▸ **WRITTEN REQUEST**
Can you echo every line of the listing below word for word, omitting the pictures?

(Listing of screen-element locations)
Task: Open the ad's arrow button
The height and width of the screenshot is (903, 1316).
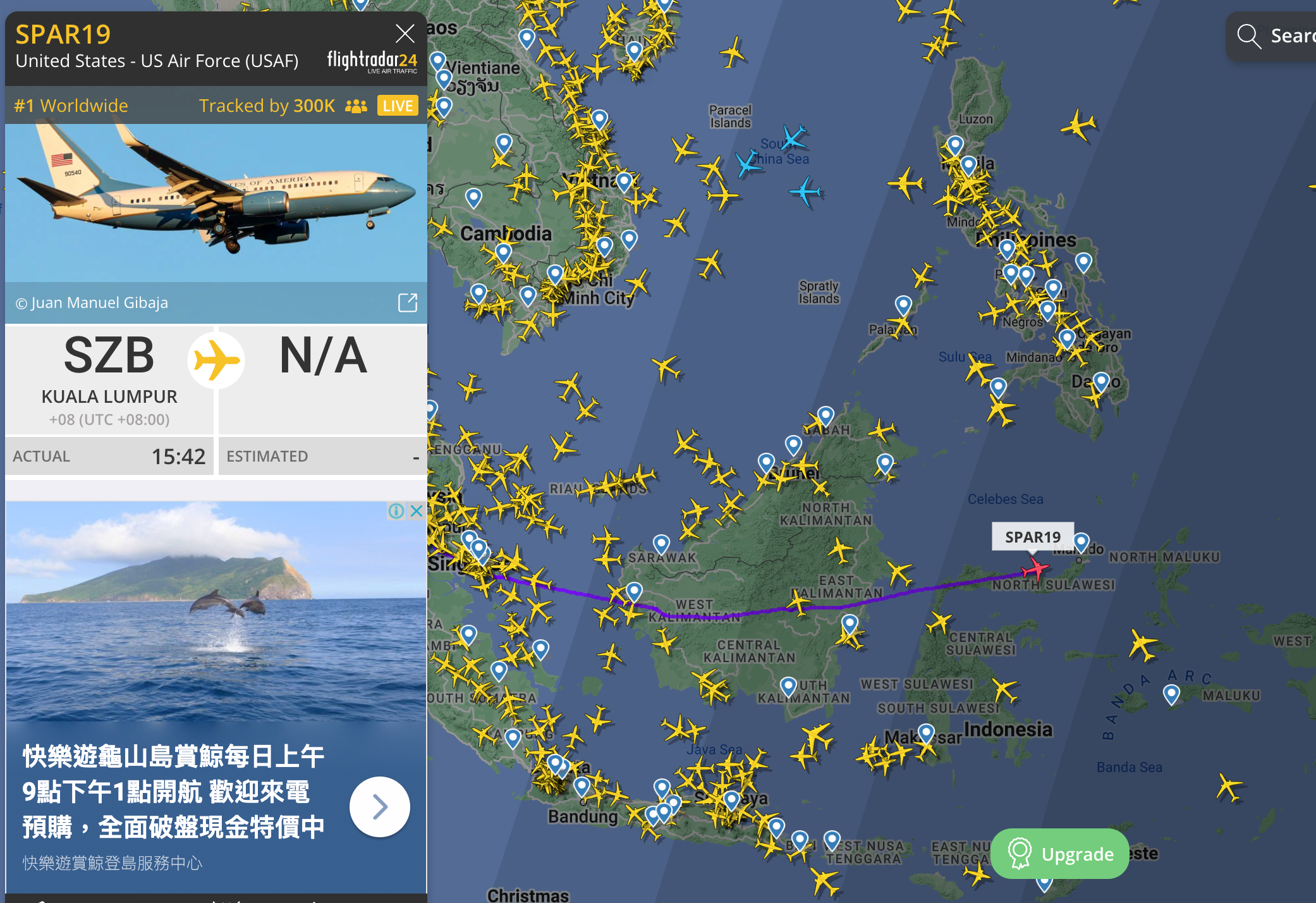Action: pos(380,807)
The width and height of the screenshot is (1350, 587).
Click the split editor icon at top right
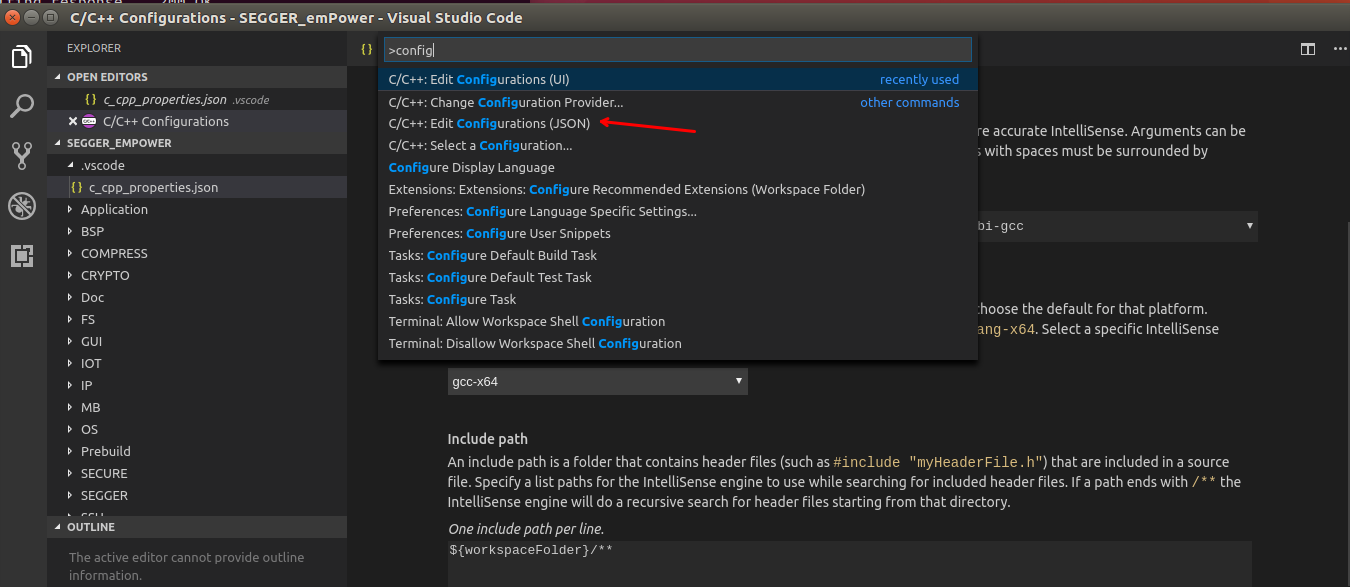1307,49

▸ **CORRECT RESPONSE**
Task: Open the ad's arrow button
The height and width of the screenshot is (903, 1316).
Action: pos(380,807)
The width and height of the screenshot is (1350, 587).
Click the split editor icon at top right
1307,49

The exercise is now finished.